Inclusion Criteria: * Adults aged 18 years and older * Positive COVID-19 test confirmed by RT-PCR, antibody test, or antigen test at least 3 months prior to randomization, OR presumed COVID-19 evaluated by the site investigator (no positive test required) with an acute illness occurring after October 15, 2019 and at least 3 months prior to randomization. * Persistent symptoms ≥12 weeks after onset of acute COVID-19 AND symptoms lasting at least 2 months. The onset date is defined as the earliest of: date of first positive test, date of first symptoms * Post-COVID Functional Status Scale score ≥2. * Persistent dyspnea ≥2/4 on the mMRC scale at least 12 weeks post-infection. * Persistent COVID-19-related symptoms at the time of randomization. * If taking medications for fatigue or cognition (e.g., sildenafil, modafinil, armodafinil, guanfacine, N-acetylcysteine, stimulants for ADHD), these must have been initiated and stable for ≥4 weeks prior to randomization.
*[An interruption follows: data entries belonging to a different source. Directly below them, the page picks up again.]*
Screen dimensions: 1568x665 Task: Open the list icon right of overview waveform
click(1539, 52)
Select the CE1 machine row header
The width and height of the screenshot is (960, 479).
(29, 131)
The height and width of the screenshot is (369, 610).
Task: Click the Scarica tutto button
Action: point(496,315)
Participants are asked not to stop or alter these medications during the study if possible. * Able and willing to provide written informed consent. * Able to read and understand French. Exclusion Criteria: * Prior diagnosis of myalgic encephalomyelitis (ME) or fibromyalgia * Being on sick leave or disability at the time of the original acute COVID-19 infection. * Pregnancy or breastfeeding. * Myocardial infarction within the last 12 weeks. * Use of anticoagulant therapy. * Glaucoma. * Emphysema requiring home oxygen. * Cardiac conduction abnormalities. * Known hypersensitivity to bupivacaine. * Previous stellate ganglion block (SGB) procedure. * Any condition that, in the judgment of the medical investigator, makes the patient not a candidate for the proposed treatment.